City, RRPS discuss sites of 2 new schools

From left, Rio Rancho Mayor Gregg Hull and Rio Rancho Public Schools Board of Education President Ramon Montaño listen as RRPS Superintendent Sue Cleveland speaks during a joint meeting of the school board and city governing body Wednesday at City Hall.

For the first time in recent memory, the Rio Rancho Public Schools Board of Education met with the Rio Rancho Governing Body in a 75-minute workshop session last Wednesday to discuss development in Unit 10.

Mayor Gregg Hull termed the session “truly an historic moment,” and school board President Ramon Montaño said the get-together was “something the board has wanted.”

The “audience” included NAIOP board members, Sandoval Economic Alliance Executive Director Steve Jenkins, Southern Sandoval County Arroyo Flood Control Authority engineers, Sandoval County Commissioner David Heil and City Clerk Steve Ruger. City Manager Keith Riesberg sat next to Hull.

City Councilor David Bency and school board member Martha Janssen were not in attendance.

The specific area plan for Unit 10 — bordered on the east by Unser Boulevard, on the north by Southern Boulevard, on the south by Black Arroyo Boulevard and on the west by Rainbow Boulevard — was adopted by the city on Aug. 24, 2016.

Hull said the school district’s plans for its newest high school and possibly the long-anticipated Joe Harris Elementary help give the city “a unique opportunity for development in Unit 10,” which, he added, has “great facilities and great assets already in the area.” Trails and parks, with multiple access points into the development, are in the works, along with plans for 450 homes.

Developer Pierre Amestoy said he anticipated homes being priced from $220,000 to “maybe a half-million (dollars),” with the bulk of them in the lower price range.

The school district has found itself in a dilemma: Joe Harris Elementary has a site plan in Unit 11, to the north, where it would be constructed on what Superintendent Sue Cleveland said is a rare level site, although in an already-developed neighborhood.

Overcrowding at Ernest Stapleton Elementary, near Northern and Broadmoor boulevards, had the school board planning to redistrict its elementary school boundaries and shuffle some of those students to Joe Harris Elementary in the future. But that couldn’t happen if the new school is to be built in Unit 10, although that site would help alleviate overcrowding at Martin Luther King Jr. and Maggie Cordova elementary schools.
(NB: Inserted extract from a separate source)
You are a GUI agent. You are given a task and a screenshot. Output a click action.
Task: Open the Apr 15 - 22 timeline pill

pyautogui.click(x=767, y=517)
Additionally, Cleveland noted, with development in northern Rio Rancho, between Idalia Road and Enchanted Hills Boulevard, “Sandia Vista Elementary will be filled very soon.”

“What are the best options for use?” queried Montaño. “Those schools weren’t built for 1,000 students.”

Joe Harris Elementary will be built for a capacity of 850 students, comparable to the district’s other elementary schools.

Cleveland said she didn’t want to see portables used as an option on the campuses, because they cost the same as brick-and-mortar classrooms and only last half as long, as well as presenting “a security nightmare.”

She also said development in Unit 10 would be a real plus for economic development, which in turn helps the school district.

The district wants to begin construction in January 2019 and have the school ready to open in August 2020, to meet the commitment to voters who approved bonds to build the new elementary a few years ago.

“The school has to be built somewhere really fast,” District 1 City Councilor Jim Owen said, noting both elementary school sites are in his district.

“We have a decision (on which site) to make by July 30,” Montaño said. “We’ve had extensive discussion on this.”

Cleveland said officials would have to decide on a site if they wanted a school to open on time.

Eventually, Hull said, Westside Boulevard would be connected to Rainbow, providing more access to northern Rio Rancho and Albuquerque’s West Side. But, he noted, there is “no identified funding source yet.”

The school district’s new high school is expected be in Unit 10 on the north side and western end of Westside, as no other location has been discussed.

The work session took place nine years and a day after the tragic death of Sandoval County Sheriff’s Deputy Joe Harris, who was killed in a shootout in a cabin in the Jemez Mountains. He had served 20 years with the Rio Rancho Police Department before his final six years with the sheriff’s office.

The school board meets Monday at 5:30 in the district offices, 500 Laser Road. After its short session, board members will have a workshop to further discuss the relocation of Joe Harris Elementary from Unit 11 to Unit 10.

Also to be discussed are lobbyist services.